After Israel's withdrawal from the south of Lebanon in 2000 and the assassination of Prime Minister Rafik Hariri and the Syrian withdrawal from Lebanon, both in 2005, the focus of Lebanese Shia-Palestinian dynamics turned to the issue of Palestinian armament in Lebanon. The dominant forces in the Shiite reality, Hezbollah and the Amal Movement, supported the March 2006 decision at the National Dialogue Conference for Palestinian disarmament of areas outside of the camps, and began to engage in dialogue to resolve the issue of Palestinian armament inside the camps. The implementation of the latter stalled, and in 2007, violent events at the Nahr al-Bared camp saw Hezbollah opposing Lebanese military intervention into the camp, advocating for a political solution, and considering the Palestinian camps a "red line” that should not be crossed. During this period, the relationship between Palestinian Salafist groups and Hezbollah began to emerge in the form of coordination between the two parties and the formation of new groups such as Usbat al-Ansar, Jund al-Sham, and others.
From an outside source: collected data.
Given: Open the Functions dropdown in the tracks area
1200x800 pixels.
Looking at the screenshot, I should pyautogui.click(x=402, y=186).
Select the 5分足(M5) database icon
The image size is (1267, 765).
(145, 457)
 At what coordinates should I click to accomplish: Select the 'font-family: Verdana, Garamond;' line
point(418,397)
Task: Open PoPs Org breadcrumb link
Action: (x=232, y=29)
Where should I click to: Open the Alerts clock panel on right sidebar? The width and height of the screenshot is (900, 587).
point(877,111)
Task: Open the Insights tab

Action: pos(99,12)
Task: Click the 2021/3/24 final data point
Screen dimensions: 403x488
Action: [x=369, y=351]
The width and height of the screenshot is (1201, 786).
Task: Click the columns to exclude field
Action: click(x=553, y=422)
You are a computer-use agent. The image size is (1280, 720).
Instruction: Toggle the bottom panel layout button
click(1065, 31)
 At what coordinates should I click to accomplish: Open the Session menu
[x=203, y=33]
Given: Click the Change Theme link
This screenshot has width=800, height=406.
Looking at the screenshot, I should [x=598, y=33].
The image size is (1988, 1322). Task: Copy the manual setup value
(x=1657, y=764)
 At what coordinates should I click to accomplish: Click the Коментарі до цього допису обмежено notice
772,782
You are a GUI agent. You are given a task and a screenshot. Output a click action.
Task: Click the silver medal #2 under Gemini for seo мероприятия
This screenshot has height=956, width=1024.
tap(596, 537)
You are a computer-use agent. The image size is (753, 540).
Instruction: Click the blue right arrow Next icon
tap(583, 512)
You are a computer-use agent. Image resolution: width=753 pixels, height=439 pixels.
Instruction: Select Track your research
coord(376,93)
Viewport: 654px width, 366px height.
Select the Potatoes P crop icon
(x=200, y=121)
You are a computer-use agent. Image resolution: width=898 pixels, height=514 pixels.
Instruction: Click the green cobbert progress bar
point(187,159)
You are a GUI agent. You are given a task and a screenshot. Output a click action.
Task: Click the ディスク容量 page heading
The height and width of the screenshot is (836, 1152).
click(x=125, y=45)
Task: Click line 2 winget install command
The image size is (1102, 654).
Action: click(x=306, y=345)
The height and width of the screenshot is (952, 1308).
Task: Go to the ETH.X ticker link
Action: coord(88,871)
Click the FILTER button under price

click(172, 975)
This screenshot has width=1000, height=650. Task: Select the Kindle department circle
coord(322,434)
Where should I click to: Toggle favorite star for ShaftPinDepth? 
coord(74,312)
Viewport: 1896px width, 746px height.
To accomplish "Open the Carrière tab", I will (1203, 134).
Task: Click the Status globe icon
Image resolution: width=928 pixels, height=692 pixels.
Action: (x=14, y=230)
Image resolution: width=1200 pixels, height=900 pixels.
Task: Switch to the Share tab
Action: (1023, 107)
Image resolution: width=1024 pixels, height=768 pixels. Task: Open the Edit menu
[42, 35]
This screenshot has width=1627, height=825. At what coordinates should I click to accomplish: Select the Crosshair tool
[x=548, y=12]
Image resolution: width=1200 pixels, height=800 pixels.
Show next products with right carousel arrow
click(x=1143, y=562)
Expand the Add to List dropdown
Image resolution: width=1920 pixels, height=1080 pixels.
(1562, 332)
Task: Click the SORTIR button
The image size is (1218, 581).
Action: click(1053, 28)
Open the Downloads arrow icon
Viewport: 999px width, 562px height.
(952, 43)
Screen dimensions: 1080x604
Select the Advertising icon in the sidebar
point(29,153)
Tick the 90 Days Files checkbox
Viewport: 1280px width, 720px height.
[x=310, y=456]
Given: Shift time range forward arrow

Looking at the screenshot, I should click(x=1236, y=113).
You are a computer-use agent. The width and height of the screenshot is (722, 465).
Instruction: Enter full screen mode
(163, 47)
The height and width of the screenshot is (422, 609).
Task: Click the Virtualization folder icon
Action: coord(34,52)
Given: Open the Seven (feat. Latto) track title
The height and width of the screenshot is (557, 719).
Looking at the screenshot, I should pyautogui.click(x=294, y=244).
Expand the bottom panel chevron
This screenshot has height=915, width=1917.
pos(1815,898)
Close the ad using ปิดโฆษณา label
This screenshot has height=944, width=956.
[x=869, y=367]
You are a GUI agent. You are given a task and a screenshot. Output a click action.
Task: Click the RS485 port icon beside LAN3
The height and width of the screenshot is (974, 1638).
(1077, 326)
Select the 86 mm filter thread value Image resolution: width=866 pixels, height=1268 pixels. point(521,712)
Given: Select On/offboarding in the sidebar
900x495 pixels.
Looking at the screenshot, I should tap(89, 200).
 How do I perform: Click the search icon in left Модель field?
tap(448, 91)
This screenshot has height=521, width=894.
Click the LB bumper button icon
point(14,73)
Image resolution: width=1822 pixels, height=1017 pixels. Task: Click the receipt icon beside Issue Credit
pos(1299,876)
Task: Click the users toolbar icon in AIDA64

With the outbreak of the Syrian revolution in 2011, differences arose between Hezbollah, who supported the Syrian regime, and Hamas, who initially opposed the Syrian regime and its allies. Discord in the camps, especially in Ain al-Hilweh, led residents to rise up and burn aid supplied by Hezbollah to refugees displaced from the Yarmouk camp in Syria. However, the relationship eventually returned to its previous state of collaboration between Hezbollah, Hamas, Iran, and the Syrian regime.
In recent years, Nabih Berri, as head of parliament and head of the Amal Movement, and Hezbollah have begun taking initiatives to achieve reconciliation between the Fatah and Hamas movements in Lebanon, with Berri playing the role of official sponsor. Hezbollah has also established a special relations unit to coordinate with the Palestinians, managed by the former MP Hassan Hoballah. Consequently, relations between Lebanese Shiites and Palestinians have transformed over time from sharing history and geography, to Hezbollah investing and monopolizing the Palestinian issue and interfering in their relations and camps.